▶ **INFORMATION PROVIDED**
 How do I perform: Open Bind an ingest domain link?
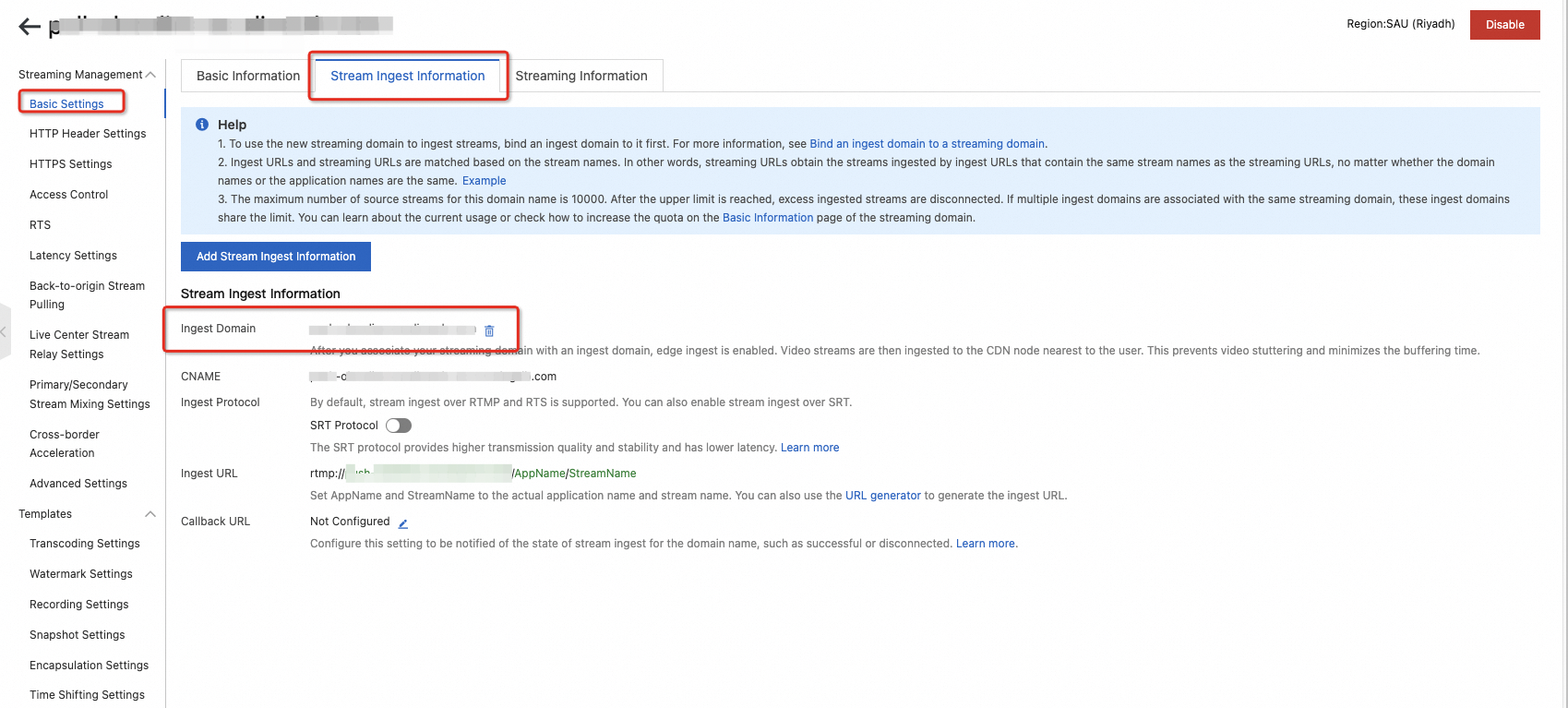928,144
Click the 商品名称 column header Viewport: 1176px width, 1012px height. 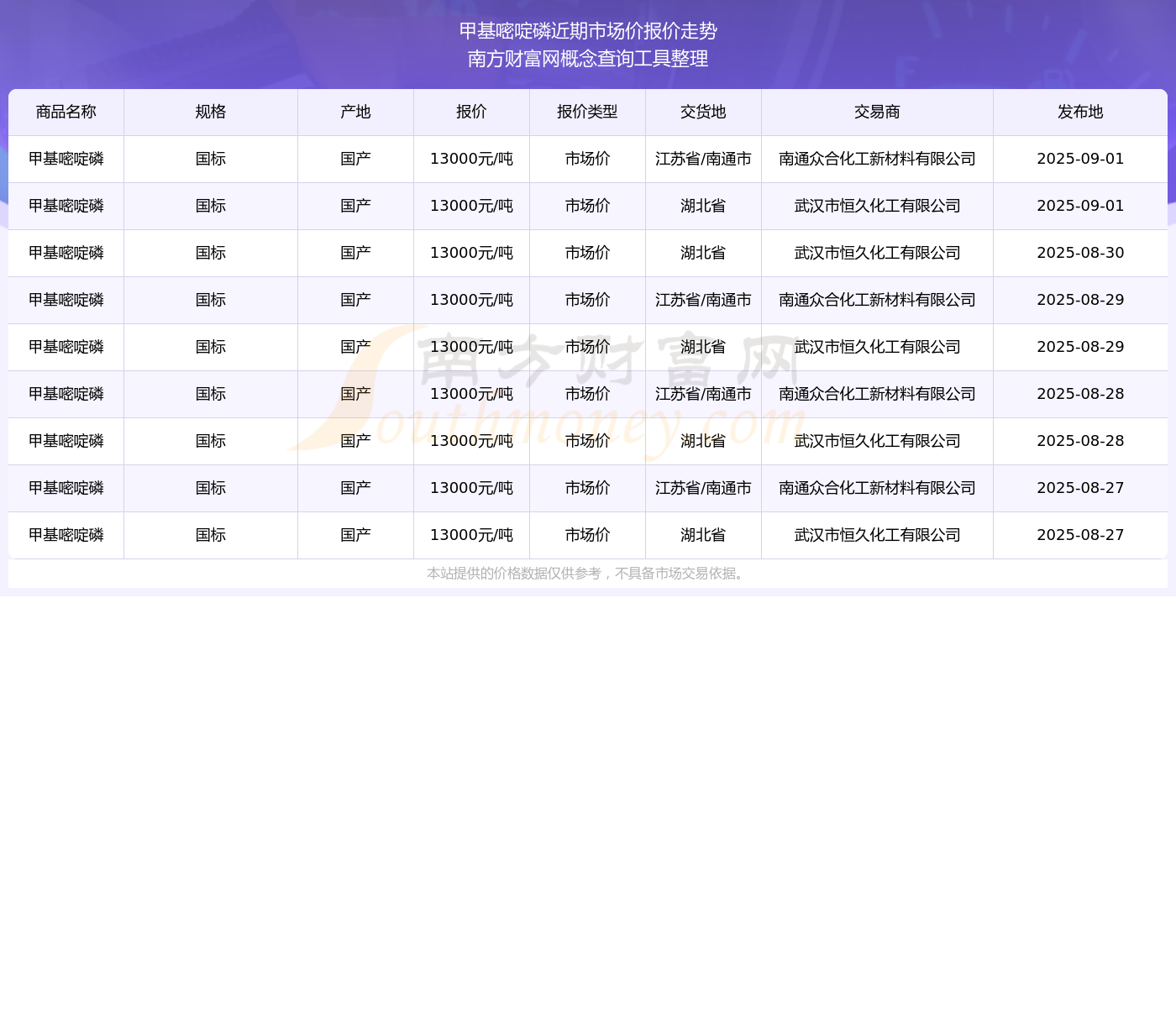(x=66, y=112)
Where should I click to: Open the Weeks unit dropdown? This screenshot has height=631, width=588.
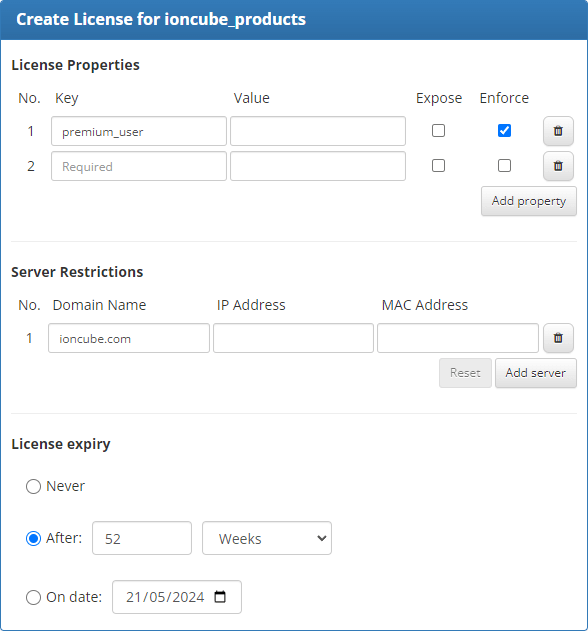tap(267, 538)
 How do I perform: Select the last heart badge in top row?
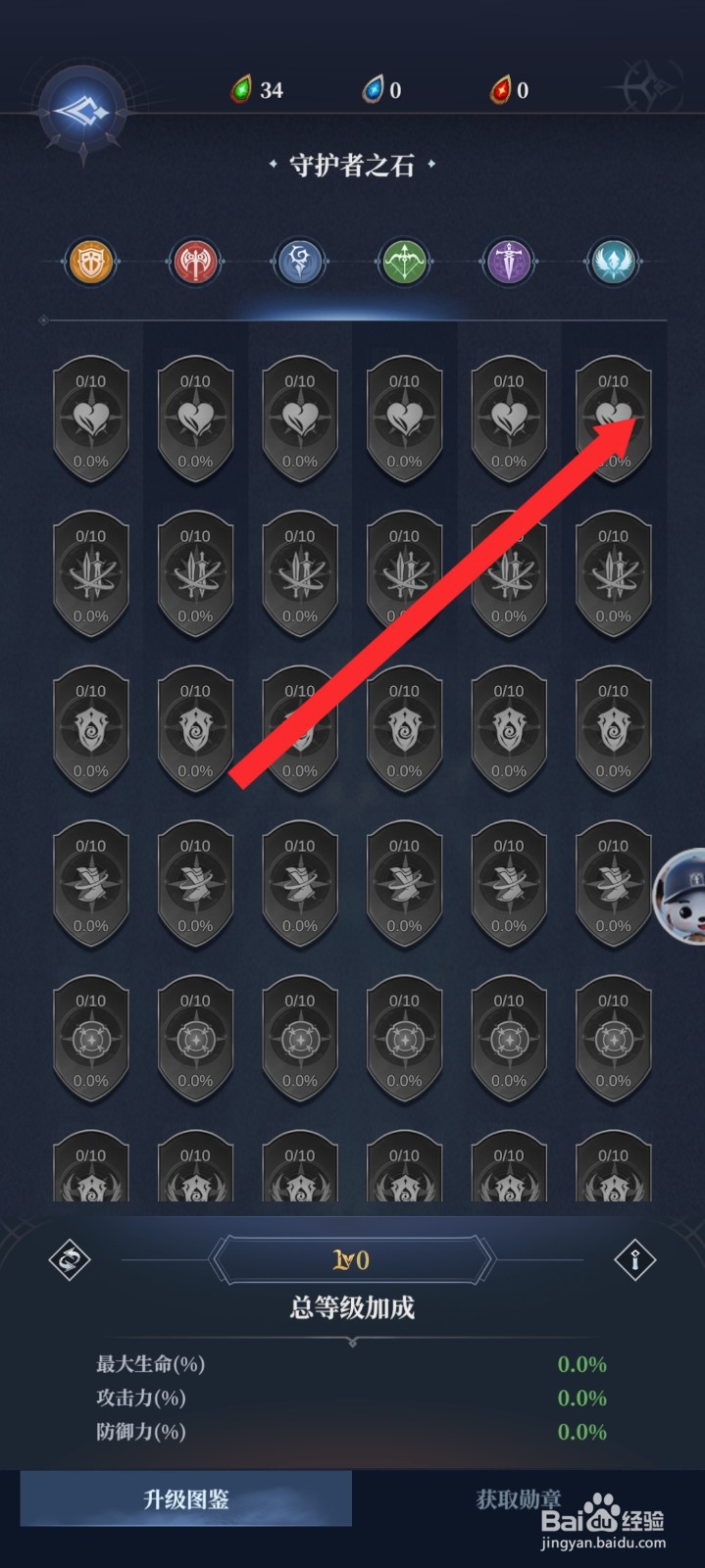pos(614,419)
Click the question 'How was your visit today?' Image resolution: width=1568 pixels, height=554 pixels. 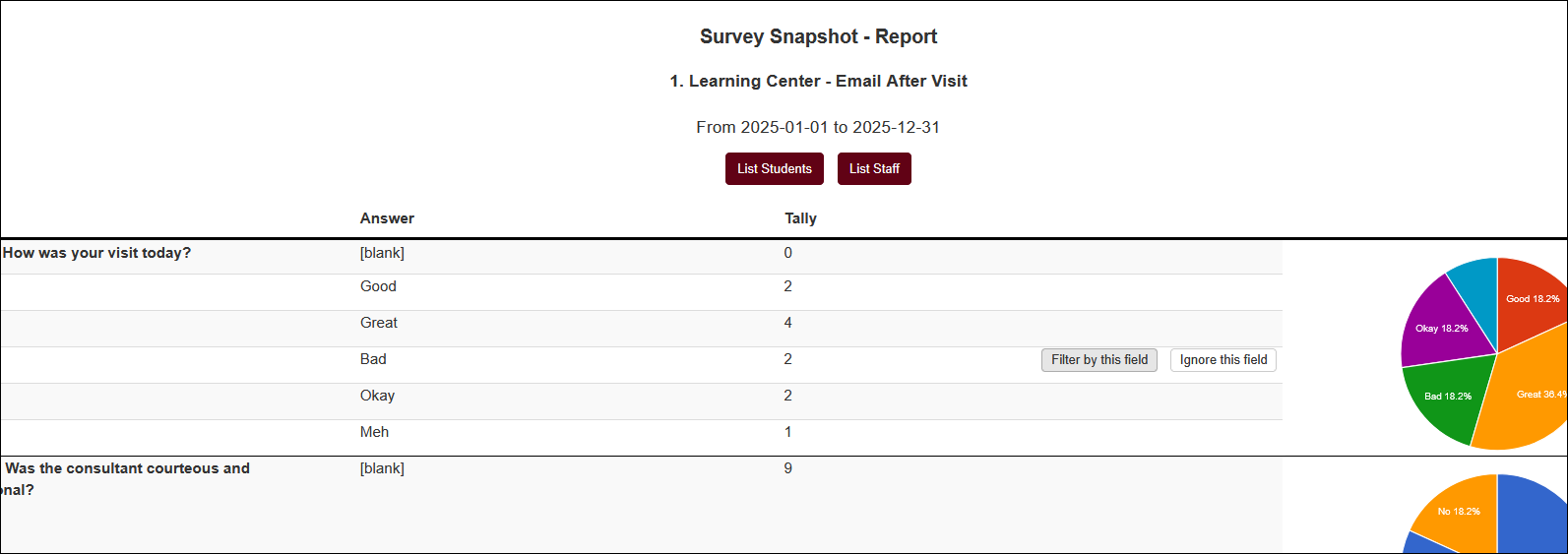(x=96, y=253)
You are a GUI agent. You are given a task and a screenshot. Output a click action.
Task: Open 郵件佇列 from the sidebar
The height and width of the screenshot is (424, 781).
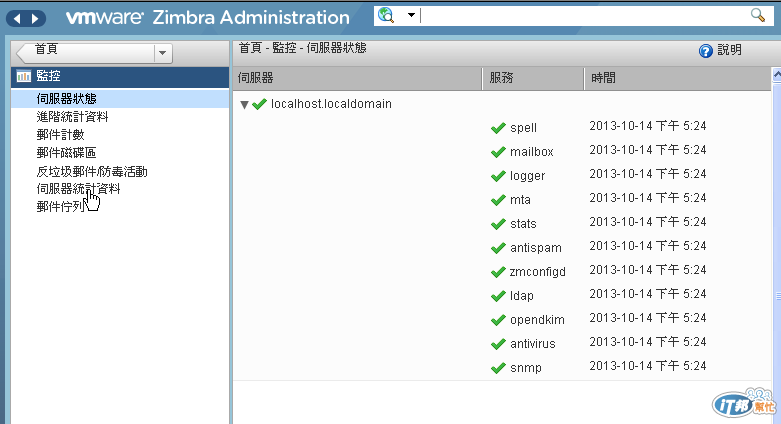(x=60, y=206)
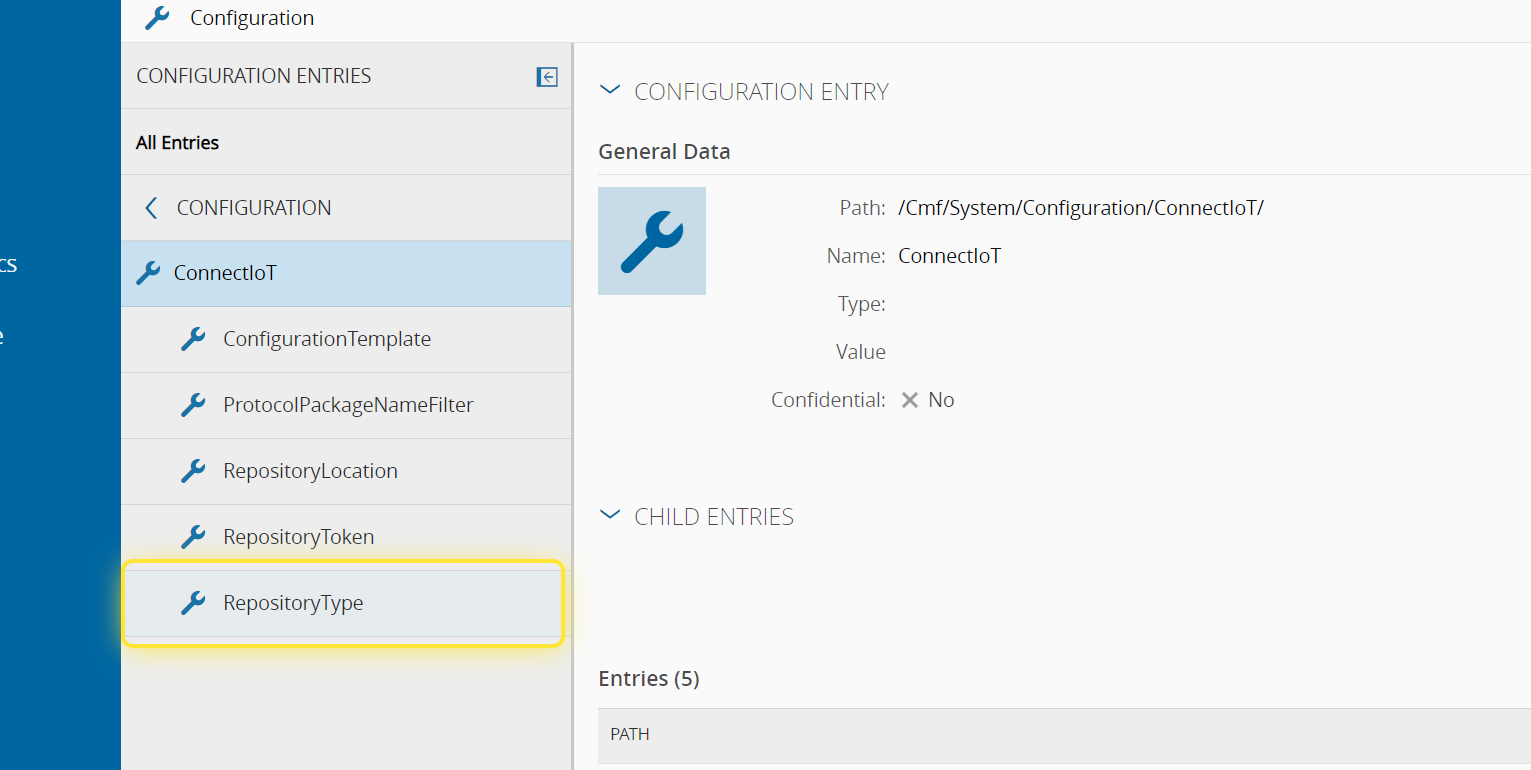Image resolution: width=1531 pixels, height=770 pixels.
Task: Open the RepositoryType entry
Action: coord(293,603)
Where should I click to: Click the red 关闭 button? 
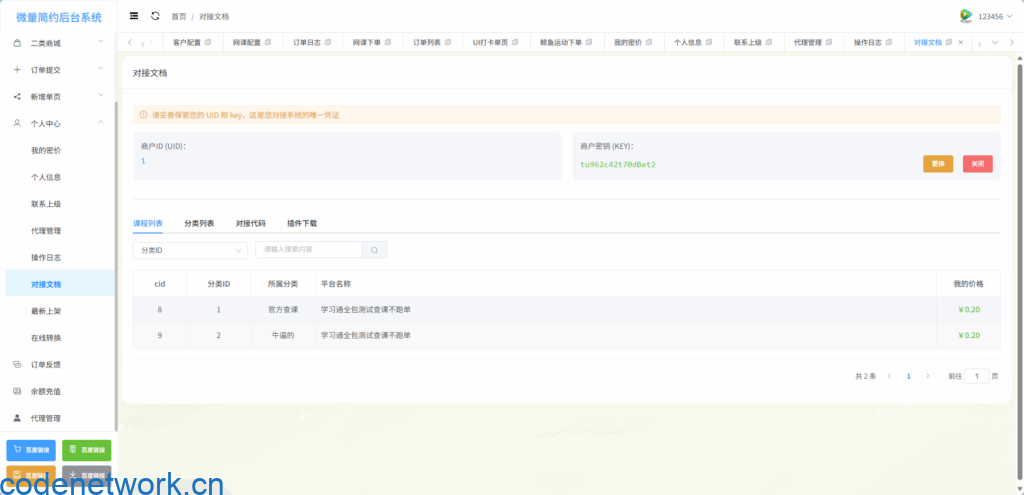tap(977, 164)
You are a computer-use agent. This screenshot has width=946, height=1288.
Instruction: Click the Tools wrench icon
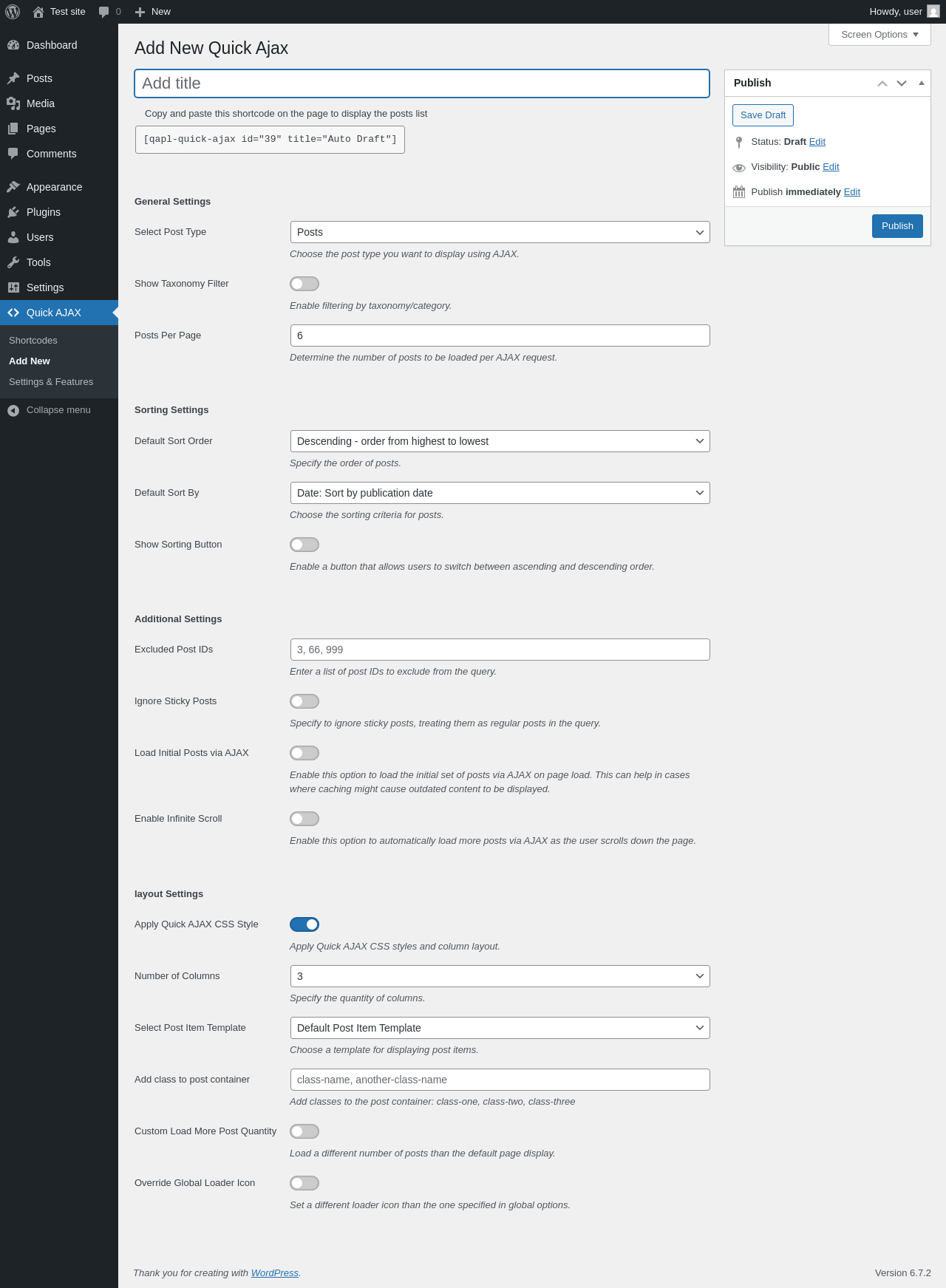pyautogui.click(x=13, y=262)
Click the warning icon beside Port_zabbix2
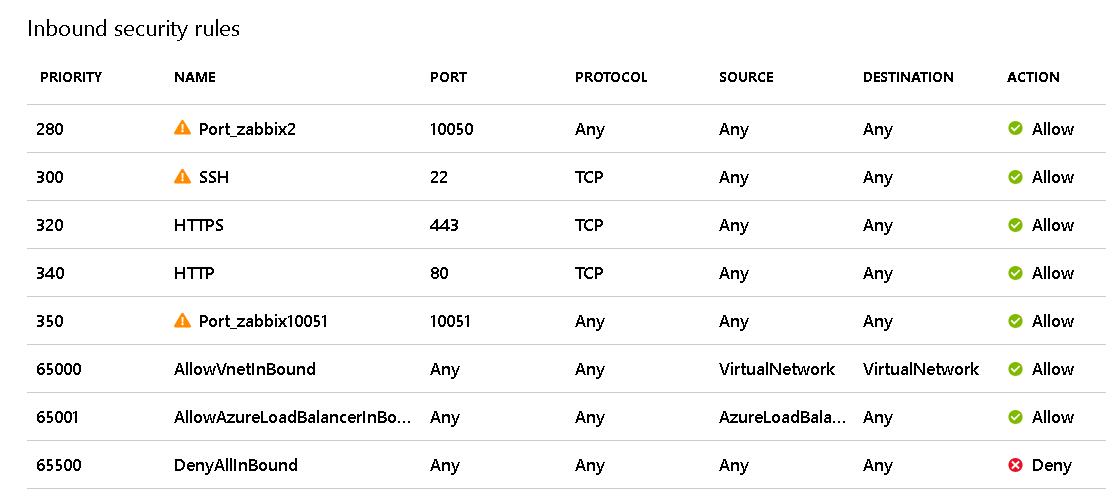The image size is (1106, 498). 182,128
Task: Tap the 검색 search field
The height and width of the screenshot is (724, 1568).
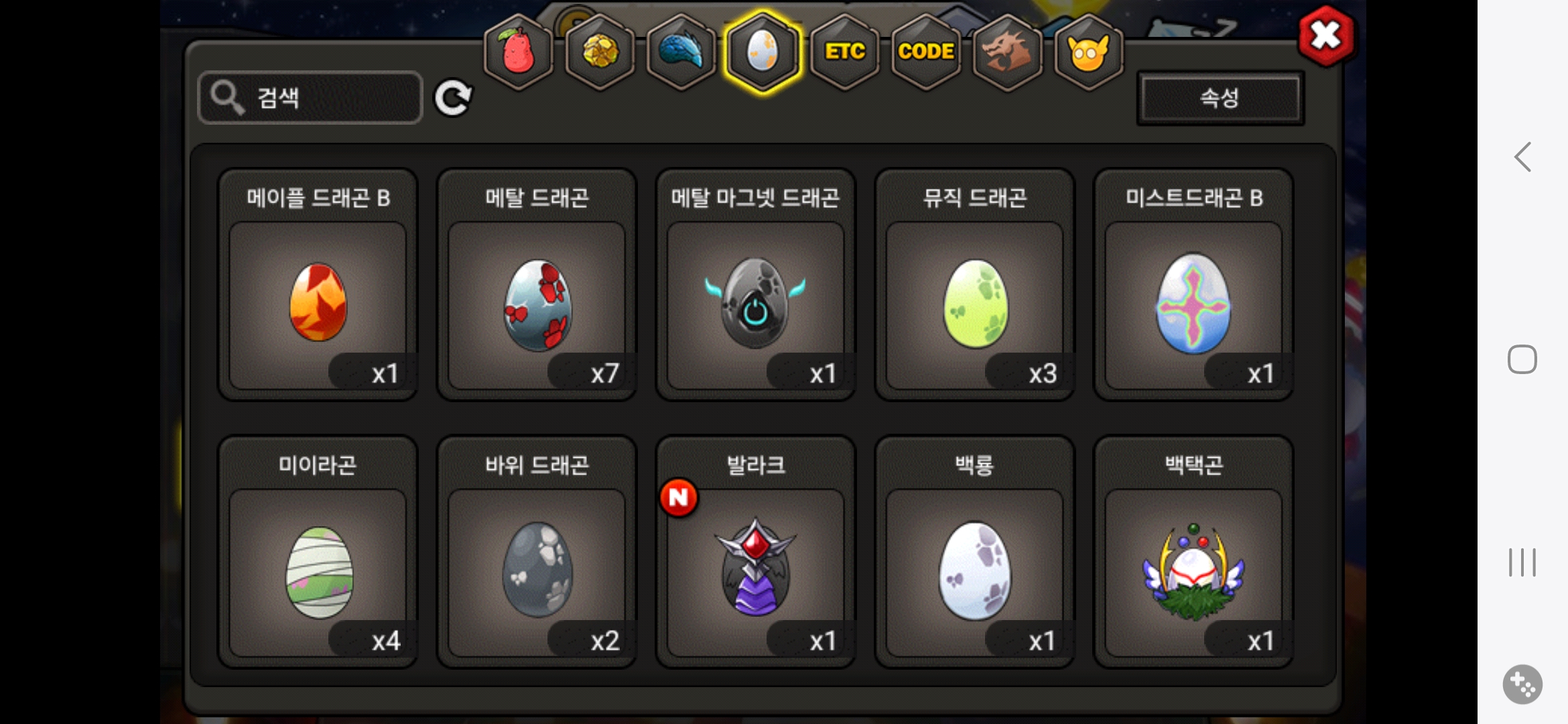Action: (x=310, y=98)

▶ **WHAT IS EXPECTED**
Wherever the string "agent" appears in the records above, copy the line it sits in.

▶ **SOLUTION FOR THIS TASK**
You are a GUI agent. You are given a task and a screenshot. Output a click action.
You are a computer-use agent. This screenshot has width=946, height=1288.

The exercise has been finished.